- [INSTRUCTIONS TO FOLLOW]:
In the text on customizing the crawler, what might happen if the `interval` parameter is set to a low value?

You can set up another script that accesses the database and performs these queries periodically and connect it with a notification service that can inform you if anything relevant is found. Simple notification services can be email, telegram, discord bots, etc.

## Customizing the Crawler

The crawler is customizable to suit your needs and its behavior can be modified by changing the parameters in `conf/search_config.json`. The following parameters can be modified:

| Field | DataType | Description |
|----------------- |----------------- |---------------------------------------------------------------------------------------------------------------------------------------------- |
| `groups` | `List[str]` | A list of Facebook group IDs to search |
| `fields` | `List[str]` | A key:value map storing a post's field name and corresponding column name in the database |
| `keywords` | `List[str]` | A list of key words/phrases that are searched for inside each post. Matched keywords are extracted and stored for each post |
| `filters` | `List[str]` | A list of filter words/phrases that must be present in each post. If any filter is matched, the corresponding post is tagged in the database |
| `crawler_options` | `Dict[str, bool]` | A key:value map storing options for the crawler |
| `pages` | `int` | The number of pages to crawl per search |
| `interval` | `int` | The time interval in minutes to perform each search |
| `spelling` | `int` | The degree of variation allowed in spellings while looking for keywords |
| `multithreaded` | `bool` | Whether to use multithreading to fetch posts from multiple groups simultaneously |

### More Information

- `groups`
- Each Facebook group is crawled one after the other
- The order of the groups in the list is the order in which the groups are fetched.
- `fields`
- You can customize which fields of a post are extracted and stored in the database
- Each entry is of the form `post_property: database_column`. You can find all the properties in `conf/post_fields.json`
- To add/remove a field, perform the following steps:
- Make suitable changes to `conf/ddl.sql` to create the right schema for the database
- Add/remove the fields from the `fields` list
- Ensure the database column names in the `fields` list matches the columns in the database in `ddl.sql`
- `keywords`
- Words or phrases
- Case-insensitive
- Minor variations of the words are handled (for example, `"indiranagar"` and `"indranagar"` are treated as the same word)
- If any of the keywords are matched, it is added to the list of keywords for that post in the database.
- `filters`
- Words or phrases
- Case-insensitive
- Minor variations of the words are **NOT** handled (for example, `"indiranagar"` and `"indranagar"` are treated as different words here)
- If any filter is matched, the corresponding post is tagged in the database.
- Remember to be careful with filters, since they are matched as is (for example, using the filter `"male only"` will also match `"female only"` flats. You can tackle this by adding a whitespace before - `" male only"`)
- `crawler_options`
- You can choose to fetch comments, reactions as well as make extra requests
- By default, these are set to `False`. Setting any of them to `True` would result in making additional HTTP calls to fetch the corresponding fields and hence slow down the crawler
- `pages`
- A smaller number of pages means a faster crawl of each group
- Usually fetches about 10-20 posts per page and covers more than an hour's worth of posts
- `interval`
- The interval in minutes the crawler is going to run
- Do not set a low value here since it might lead to an IP ban for making too many successive requests
- `spelling`
- The threshold applied to edit distance while finding variations in the spelling of keywords
- A higher value means that more variations will be considered when looking for keywords, and a lower value means fewer variations are considered
- Increasing the value too much will result in false positives (for example, `"indiranagar"` might match with `"ramnagar"`)

- [DATA LISTING]:

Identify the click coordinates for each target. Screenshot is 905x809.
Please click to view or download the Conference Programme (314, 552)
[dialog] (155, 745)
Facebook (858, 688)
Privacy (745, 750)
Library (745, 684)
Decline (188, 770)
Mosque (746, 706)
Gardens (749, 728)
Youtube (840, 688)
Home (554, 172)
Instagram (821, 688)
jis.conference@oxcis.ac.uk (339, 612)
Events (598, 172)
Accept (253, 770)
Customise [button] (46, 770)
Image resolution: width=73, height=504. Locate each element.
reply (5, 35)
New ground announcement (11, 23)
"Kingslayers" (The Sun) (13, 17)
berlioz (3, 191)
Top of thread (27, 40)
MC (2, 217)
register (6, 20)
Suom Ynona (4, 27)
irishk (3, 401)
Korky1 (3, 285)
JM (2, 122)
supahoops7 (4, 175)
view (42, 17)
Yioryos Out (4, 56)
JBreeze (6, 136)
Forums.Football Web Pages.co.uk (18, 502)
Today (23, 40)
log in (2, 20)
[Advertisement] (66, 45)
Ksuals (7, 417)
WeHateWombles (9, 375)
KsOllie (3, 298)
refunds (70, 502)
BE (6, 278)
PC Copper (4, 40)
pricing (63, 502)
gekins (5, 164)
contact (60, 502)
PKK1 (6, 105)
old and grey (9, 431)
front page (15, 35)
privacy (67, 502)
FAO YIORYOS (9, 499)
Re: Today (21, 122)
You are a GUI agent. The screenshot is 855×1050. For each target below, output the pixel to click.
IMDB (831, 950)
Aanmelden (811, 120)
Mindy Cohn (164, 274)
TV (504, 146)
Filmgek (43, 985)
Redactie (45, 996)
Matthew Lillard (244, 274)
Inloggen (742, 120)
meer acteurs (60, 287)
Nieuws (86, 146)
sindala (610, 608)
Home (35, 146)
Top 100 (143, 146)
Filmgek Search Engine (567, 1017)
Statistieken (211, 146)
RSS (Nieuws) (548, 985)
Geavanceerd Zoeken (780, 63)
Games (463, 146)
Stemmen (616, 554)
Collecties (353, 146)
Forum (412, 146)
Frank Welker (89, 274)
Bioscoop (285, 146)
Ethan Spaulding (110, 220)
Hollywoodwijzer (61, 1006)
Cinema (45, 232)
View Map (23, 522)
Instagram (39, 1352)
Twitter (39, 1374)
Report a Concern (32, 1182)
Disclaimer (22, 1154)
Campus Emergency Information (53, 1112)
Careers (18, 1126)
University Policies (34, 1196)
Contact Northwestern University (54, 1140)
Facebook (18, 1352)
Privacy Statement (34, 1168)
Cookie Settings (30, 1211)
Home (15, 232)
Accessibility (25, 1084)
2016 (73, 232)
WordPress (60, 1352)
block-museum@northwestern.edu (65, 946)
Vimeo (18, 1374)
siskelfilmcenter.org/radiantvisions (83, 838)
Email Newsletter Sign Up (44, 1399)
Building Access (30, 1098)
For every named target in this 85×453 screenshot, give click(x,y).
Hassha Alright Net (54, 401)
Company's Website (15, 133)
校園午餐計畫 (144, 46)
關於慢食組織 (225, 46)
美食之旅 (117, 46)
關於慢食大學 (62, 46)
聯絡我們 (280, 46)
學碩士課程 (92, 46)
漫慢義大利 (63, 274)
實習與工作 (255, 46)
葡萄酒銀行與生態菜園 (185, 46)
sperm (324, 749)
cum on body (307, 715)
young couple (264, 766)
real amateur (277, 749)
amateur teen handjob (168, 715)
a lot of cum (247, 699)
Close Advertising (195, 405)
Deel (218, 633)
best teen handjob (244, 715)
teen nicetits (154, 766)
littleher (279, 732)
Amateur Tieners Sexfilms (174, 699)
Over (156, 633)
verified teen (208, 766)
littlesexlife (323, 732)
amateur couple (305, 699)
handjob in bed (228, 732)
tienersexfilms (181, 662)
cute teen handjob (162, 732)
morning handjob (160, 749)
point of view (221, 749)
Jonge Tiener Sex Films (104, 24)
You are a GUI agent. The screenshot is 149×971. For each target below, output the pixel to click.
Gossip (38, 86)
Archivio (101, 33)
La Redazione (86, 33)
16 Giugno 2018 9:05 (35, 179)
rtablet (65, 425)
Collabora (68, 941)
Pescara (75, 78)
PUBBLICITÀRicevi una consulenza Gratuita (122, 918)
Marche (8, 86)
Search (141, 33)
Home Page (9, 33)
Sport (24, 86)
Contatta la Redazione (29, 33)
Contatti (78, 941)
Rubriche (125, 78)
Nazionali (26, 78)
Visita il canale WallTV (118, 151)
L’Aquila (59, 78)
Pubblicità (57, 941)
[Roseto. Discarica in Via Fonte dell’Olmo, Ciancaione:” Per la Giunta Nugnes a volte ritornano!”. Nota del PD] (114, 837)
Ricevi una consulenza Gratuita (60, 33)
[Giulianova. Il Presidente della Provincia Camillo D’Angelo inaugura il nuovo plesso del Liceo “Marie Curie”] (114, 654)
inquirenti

- [ANSWER TO THE TASK]:
It might lead to an IP ban for making too many successive requests.